── PASSAGE SHOWN ──

Another idea I’m working on is embedded literal objects, which allows extending Awelon project’s literal types beyond simple numbers and text, and may prove very useful as a basis for embedded DSLs and rich data description.

What’s Next?

Right now, more than anything else, I need to grow my AO dictionary.

My work on that front has fallen way behind in the last several months. A 392-octet microbenchmark isn’t enough to observe the memory reuse and caching benefits for separate compilation and linking. And, realistically, I need a much richer dictionary before I can effectively approach bootstrap or JIT. Further, ABC has a remaining approach to parsimony and performance that I haven’t even started to develop: Awelon Bytecode Deflated (ABCD), using higher UTF-8 bytecodes to predefine a standard dictionary of popular or performance-critical functions. To develop ABCD requires a massive and maturing ABC code base.

I’d like eventually (this year) to work on the RDP interpretation of ABC. Fortunately, RDP isn’t too difficult to implement except for the difficulty of integrating external systems (filesystems, databases, sensors and actuators, etc.). Unfortunately, integrating external systems with a runtime can be somewhat painful. RDP will take some time to make useful, and I’d rather not spend the next couple months in Haskell runtime code. (Especially since I’d also like to gradually deprecate the Haskell runtime and bootstrap a new one.)

My focus for at least the next six weeks will be the dictionary, which I’ll grow by developing simple projects. I’ll certainly need data structure support if I’m ever to advance my bootstrap efforts.

───

EXERCISE 1: In the Awelon project passage above, what will the writer focus on for at least the next six weeks?
EXERCISE 2: Please list the external systems that the Awelon project passage names as hard to integrate with the RDP runtime.
EXERCISE 3: Sum up the Awelon project passage in two sentences.

── MATERIAL PROVIDED ──

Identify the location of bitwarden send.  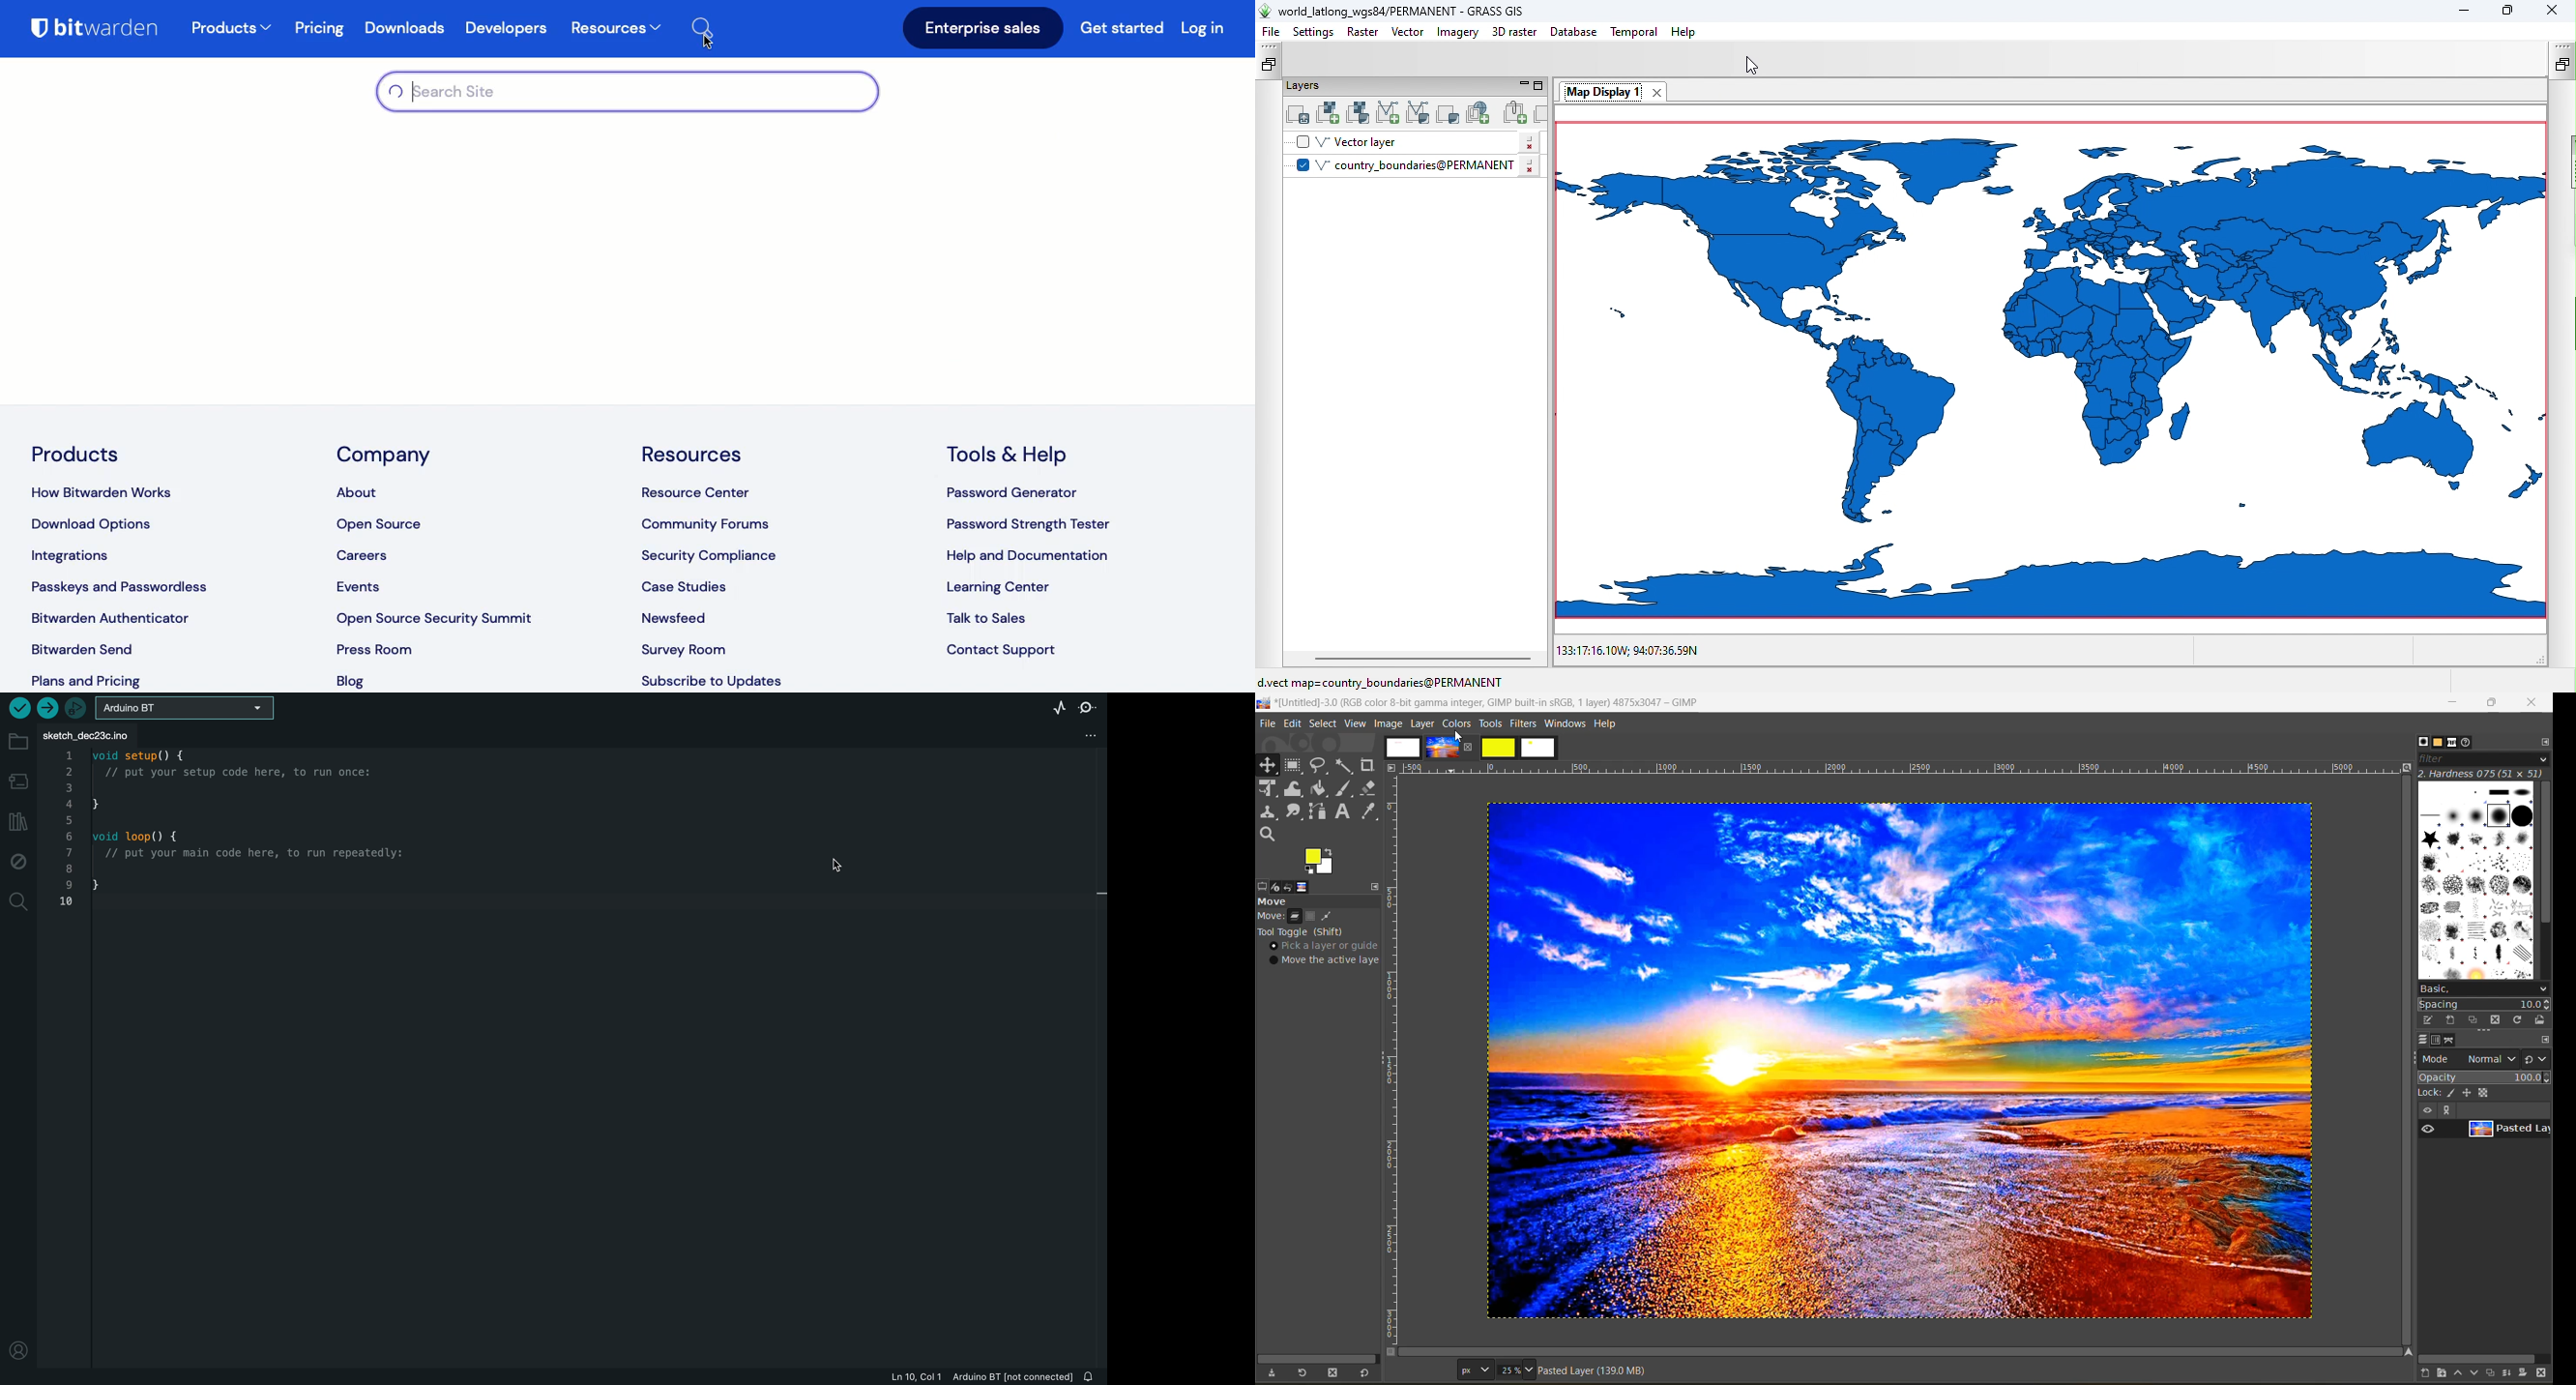
(86, 649).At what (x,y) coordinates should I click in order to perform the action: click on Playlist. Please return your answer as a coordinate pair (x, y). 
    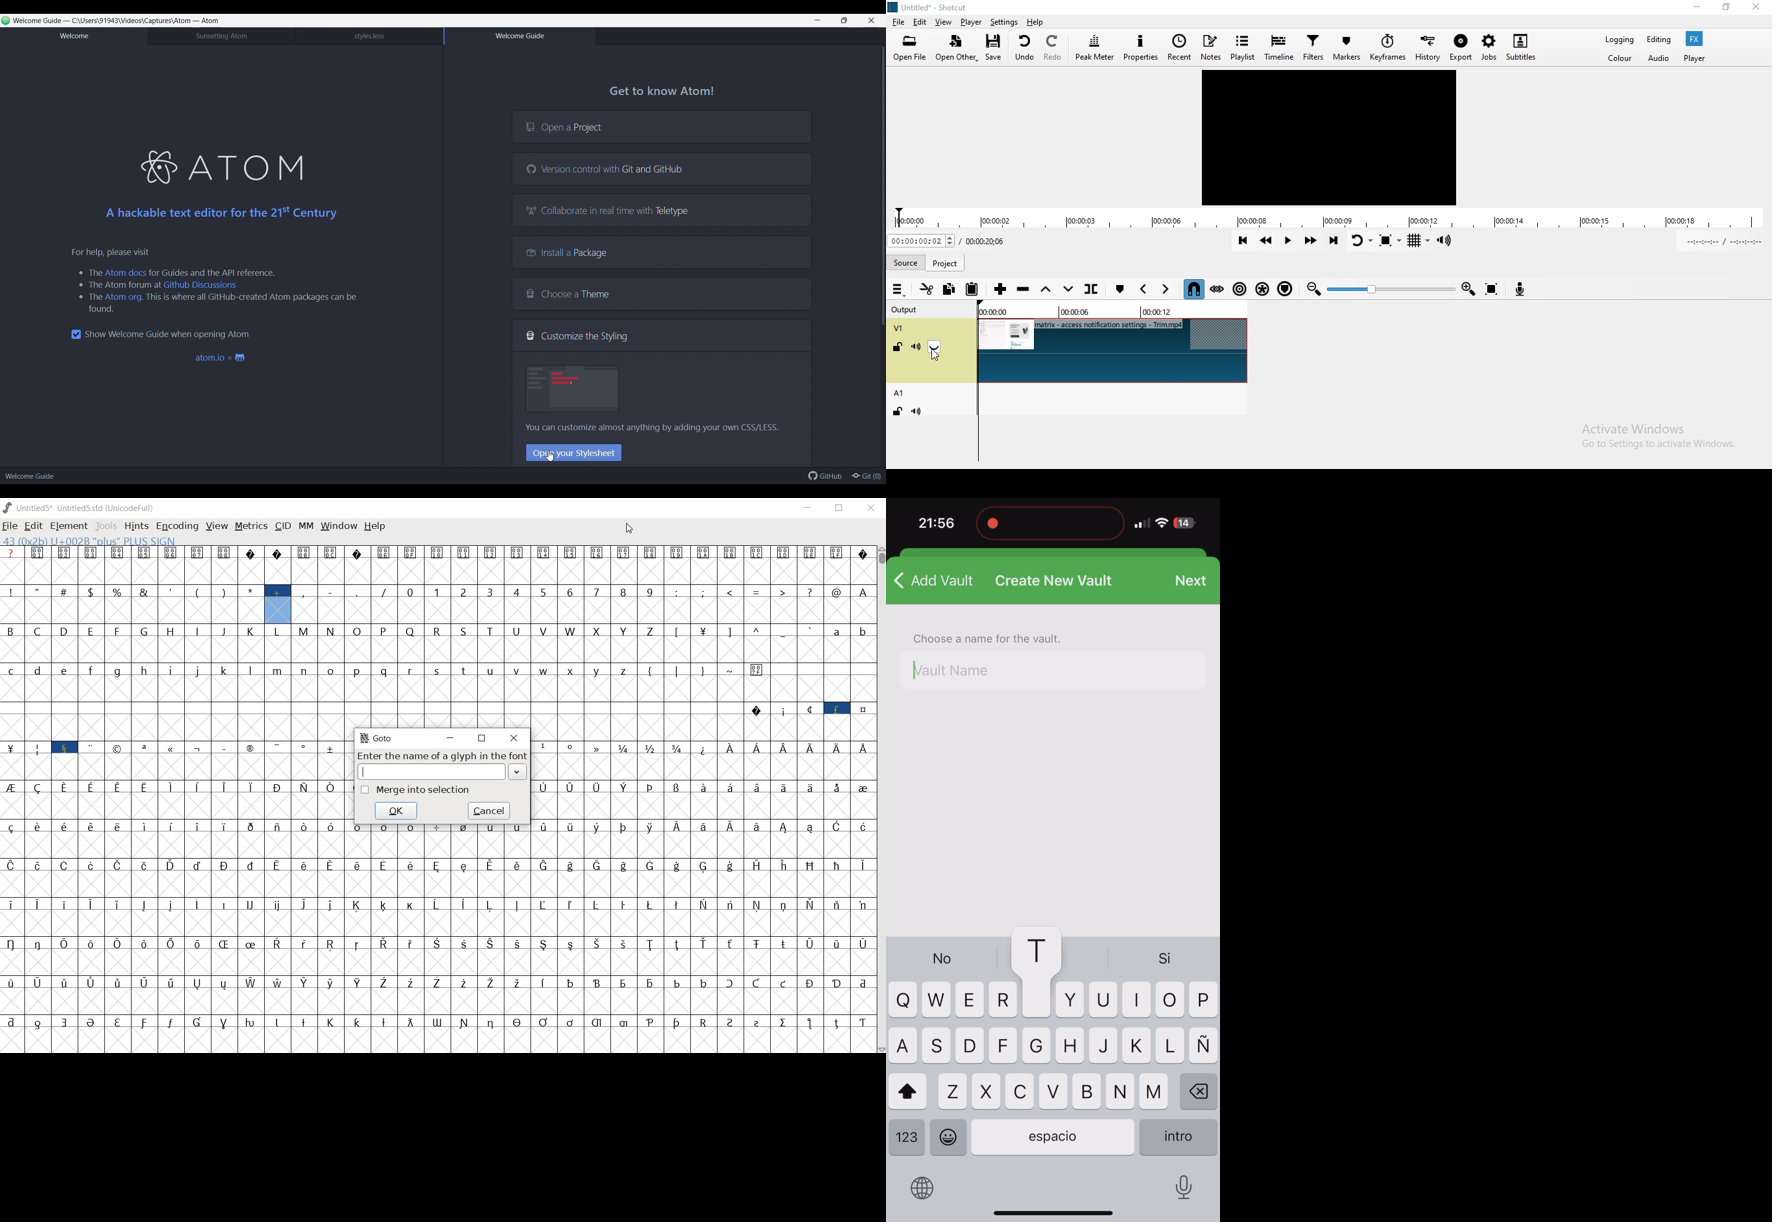
    Looking at the image, I should click on (1244, 45).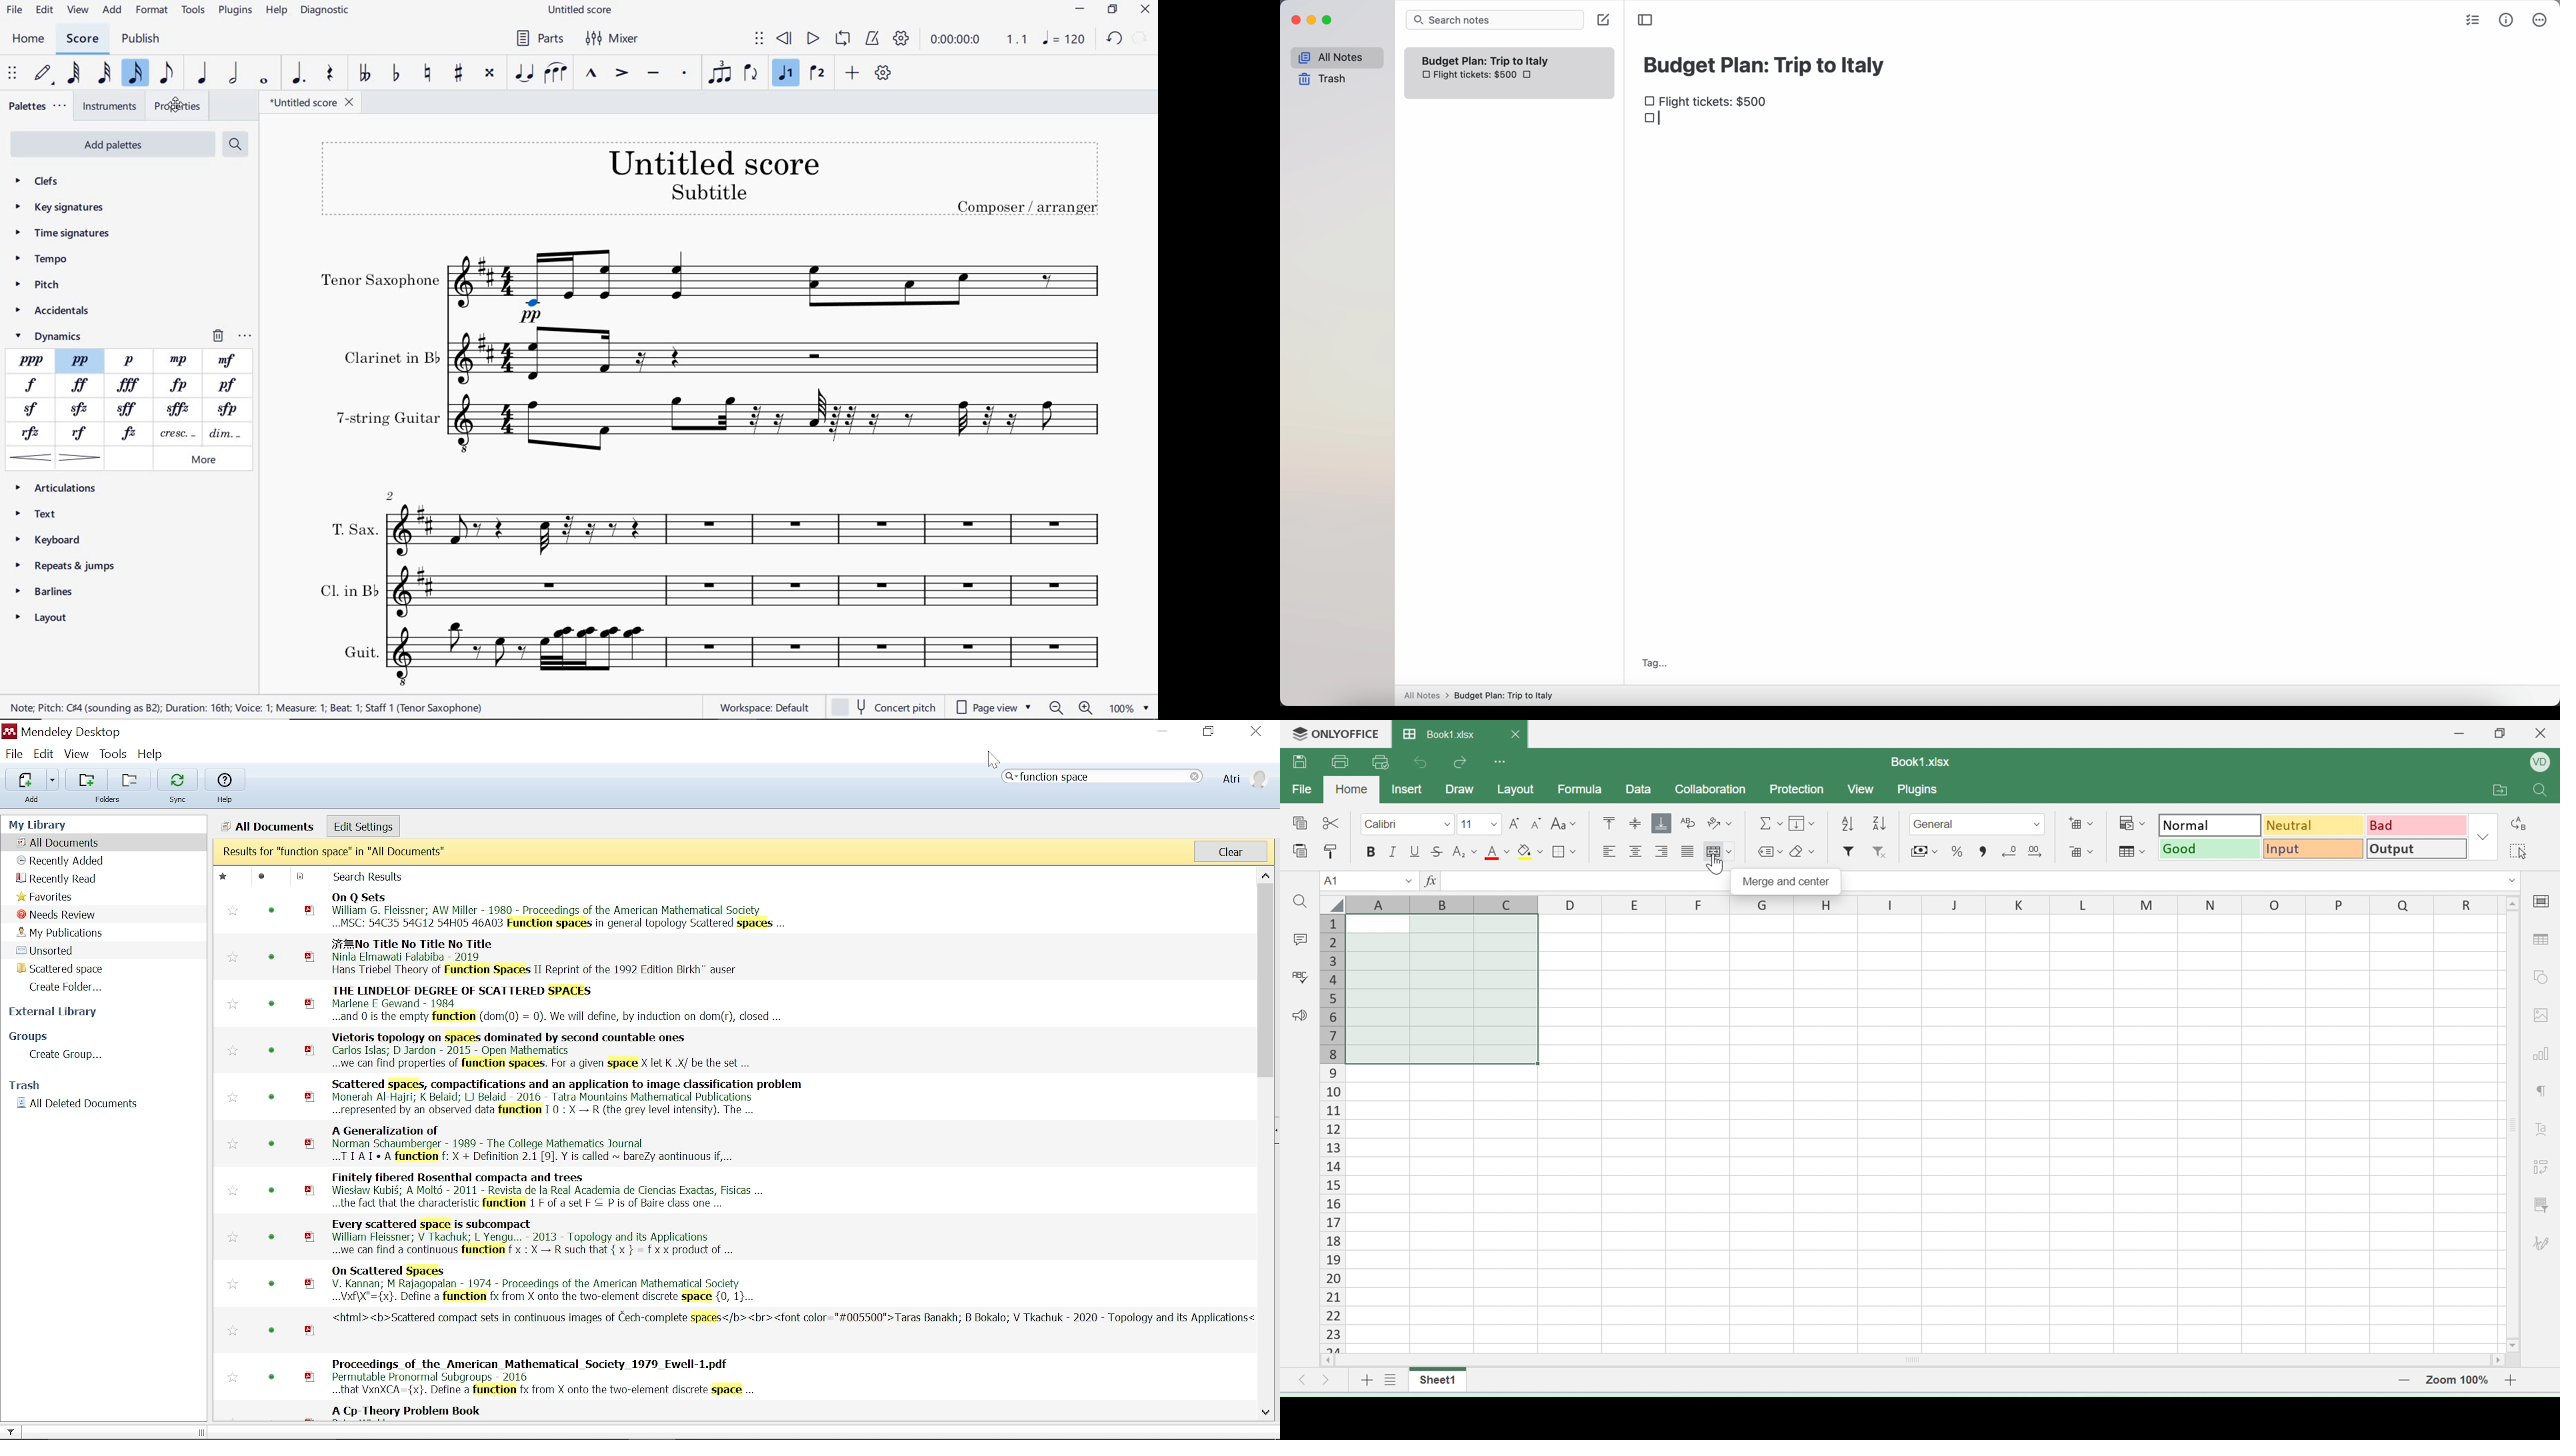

───

TASK OUTPUT 1: The dictionary, which will be grown by developing simple projects.

TASK OUTPUT 2: Filesystems, databases, sensors, and actuators.

TASK OUTPUT 3: The writer's top need is a larger AO dictionary, because a 392-octet microbenchmark is too small to show the benefits of separate compilation and linking, and a richer dictionary is required before tackling bootstrap, JIT, or Awelon Bytecode Deflated. The RDP interpretation of ABC is wanted this year but will take time because integrating external systems is painful, so the next six weeks will go to growing the dictionary through simple projects.